Паника, убийство и немного глупости - Обухова Оксана Николаевна 13 стр.


– Баба Надя, хватит мне баки вколачивать!! Что вы тут замутили?!

– Ромка! Что за лексикон! – Еще одно словечко из оборота Софы и Вадима. – Умерь-ка темперамент… У нас ничего не происходит. Отдыхаем, кислородные коктейли кушаем.

– Отдыхаете?! – взвился темпераментный боксерский тренер. – Да я сейчас дяде Вадику позвоню…

– Только попробуй, – значительно и тягуче произнесла Надежда Прохоровна. – Дай Софе от швабры и половников отдохнуть. И кстати, кто тебе про тутошние новости насплетничал?

Баба Надя воткнула в боксера две шпильки подряд: во-первых, намекнула на то, о чем Савельев думал всю дорогу, – Софье Тихоновне не помешает развеяться, а во-вторых – "насплетничал". Согласитесь, для любого нормального мужика формулировка обидная.

– Мне рассказали о последних событиях друзья!

– Это какие же? – ехидно поинтересовалась бабушка Губкина.

– Ренат и его тренер. Я встретил тут друзей по спорту. Ренат, кстати, бронзовый призер Олимпийских игр.

– Ах вот оно как… – пораженно пропела Надежда Прохоровна, – бронзовый чемпион…

– Борец. Травму плеча тут залечивает. А тренер сопровождает.

Какое счастье, что Рома не заметил подругу тетушки, когда к санаторию подъехал, потом, пока та по крыльцу поднималась, в багажнике с чемоданами ковырялся, а позже за пальмами не разглядел! Какое счастье!

Надежда Прохоровна представила, как дождался бы ее Рома – уж она бы к трем спортсменам во всей красе подбежала! – как представил бы ее своим друзьям, а те… "Ах, так это та самая тетенька, что труп обнаружила и полдня с милицией общалась?.."

Редкостная удача. И столбик на крыльце хоть и жидкий, но фигуру спрятал…

Надежда Прохоровна быстренько попрощалась с Ромой и перевела дух.

Только потом она узнала, что звонком ей боксер не ограничился. А принялся трезвонить Софе, и дело было так.

Софья Тихоновна (с великосветской улыбкой) согласилась на предложение Зины выпить с дороги чашечку кофе. Уже уселась чинно, уже успела почирикать:

– Мой муж профессор Савельев завтра улетает в Оксфорд читать лекции. – Никуда драгоценный Арнольдович, разумеется, не собирался, но уж разить, так наповал. – Я отказалась его сопровождать. Англия в ноябре не самое приятное место…

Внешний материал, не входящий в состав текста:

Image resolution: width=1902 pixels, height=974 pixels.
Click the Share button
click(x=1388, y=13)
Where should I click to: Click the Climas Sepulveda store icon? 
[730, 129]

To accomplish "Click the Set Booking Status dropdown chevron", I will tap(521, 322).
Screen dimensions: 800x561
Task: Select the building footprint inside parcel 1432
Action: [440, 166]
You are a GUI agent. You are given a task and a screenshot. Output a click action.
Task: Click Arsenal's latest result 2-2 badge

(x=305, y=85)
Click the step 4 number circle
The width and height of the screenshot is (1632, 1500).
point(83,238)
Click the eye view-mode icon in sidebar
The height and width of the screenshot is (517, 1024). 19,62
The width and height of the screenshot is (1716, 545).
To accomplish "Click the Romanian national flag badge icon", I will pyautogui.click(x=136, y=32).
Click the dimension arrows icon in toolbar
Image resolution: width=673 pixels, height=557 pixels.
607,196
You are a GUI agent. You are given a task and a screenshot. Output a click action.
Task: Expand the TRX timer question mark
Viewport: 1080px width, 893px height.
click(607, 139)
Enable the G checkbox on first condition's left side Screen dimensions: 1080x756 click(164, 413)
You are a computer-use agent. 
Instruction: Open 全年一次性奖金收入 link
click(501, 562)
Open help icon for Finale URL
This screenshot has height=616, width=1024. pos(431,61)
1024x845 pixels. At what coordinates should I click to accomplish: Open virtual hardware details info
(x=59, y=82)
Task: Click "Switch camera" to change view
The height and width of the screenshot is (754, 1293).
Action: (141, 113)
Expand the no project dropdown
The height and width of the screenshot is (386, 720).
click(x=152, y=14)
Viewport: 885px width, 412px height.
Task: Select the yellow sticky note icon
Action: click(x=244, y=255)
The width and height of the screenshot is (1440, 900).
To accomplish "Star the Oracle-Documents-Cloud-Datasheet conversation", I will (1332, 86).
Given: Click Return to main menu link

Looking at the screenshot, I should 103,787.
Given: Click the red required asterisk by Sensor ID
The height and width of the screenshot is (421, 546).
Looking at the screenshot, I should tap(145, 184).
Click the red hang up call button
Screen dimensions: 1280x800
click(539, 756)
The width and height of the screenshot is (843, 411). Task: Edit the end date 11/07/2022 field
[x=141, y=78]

В кармане небрежно перекинутой через спинку кресла шубки зазвонил мобильный телефон. Софья Тихоновна недовольно свела к переносице тонкие брови, едва взглянув на определившийся номер, и, сказав Зине:

– Прошу прощения, – ответила на вызов:

– Слушаю.

Роман Владимирович рычал и грозил отобрать у гостиничного боя чемоданы. Софья Тихоновна брезгливо – для Зины – поморщилась и вывела в соответствии с ролью:

– Эти вопросы я решаю сама.

– Но, Софья Тихоновна…

– Повторять не буду. Я так решила.

Нажала на отбой, положила телефон на кофейный столик и, как будто прося извинения за прерванный разговор, мило дернула плечиком:

– Прислуга. Вечно лезут куда не следует. Так я о чем… Ах да, мне говорили, у вас тут совершенно волшебные грязевые обертывания…

Произнося "у вас", Софья Тихоновна совсем не имела в виду отношения Зинаиды с владельцами отеля. Она лишь ненавязчиво подчеркивала провинциальность дамы в перстнях. У нас – в столицах, у вас – в глуши…

* * *

За час до ужина малый совет в составе Губкиной, Мусина и мадам Савельевой секретно собрался в шикарном люксе на третьем этаже главного корпуса, где водворилась жена профессора.

Уставшая от неожиданно тягостной роли владычицы морской, хозяйка номера полулежала в большом кожаном кресле на подсунутой под спину подушечке из золотистого бархата и говорила так:

– Пойду по пунктам. Прежде всего, Наденька, ты просила меня узнать хоть что-то о Марине, раз та бывала в "Сосновом бору". Зинаида Федоровна это подтвердила и рассказала вот что. – Софья Тихоновна могла бы добавить "рассказала почти взахлеб", после мельчайшего намека на страсть гостьи к детективным историям. – Мариночка работала офис-менеджером какого-то крупного холдинга. Здесь примерно раз в два месяца встречалась со своим шефом. Обычно она приезжала заранее, занимала двухместный номер на отшибе, любовник появлялся позже, в субботу. Он женат, судя по экипировке, обычно врал жене, что едет на рыбалку.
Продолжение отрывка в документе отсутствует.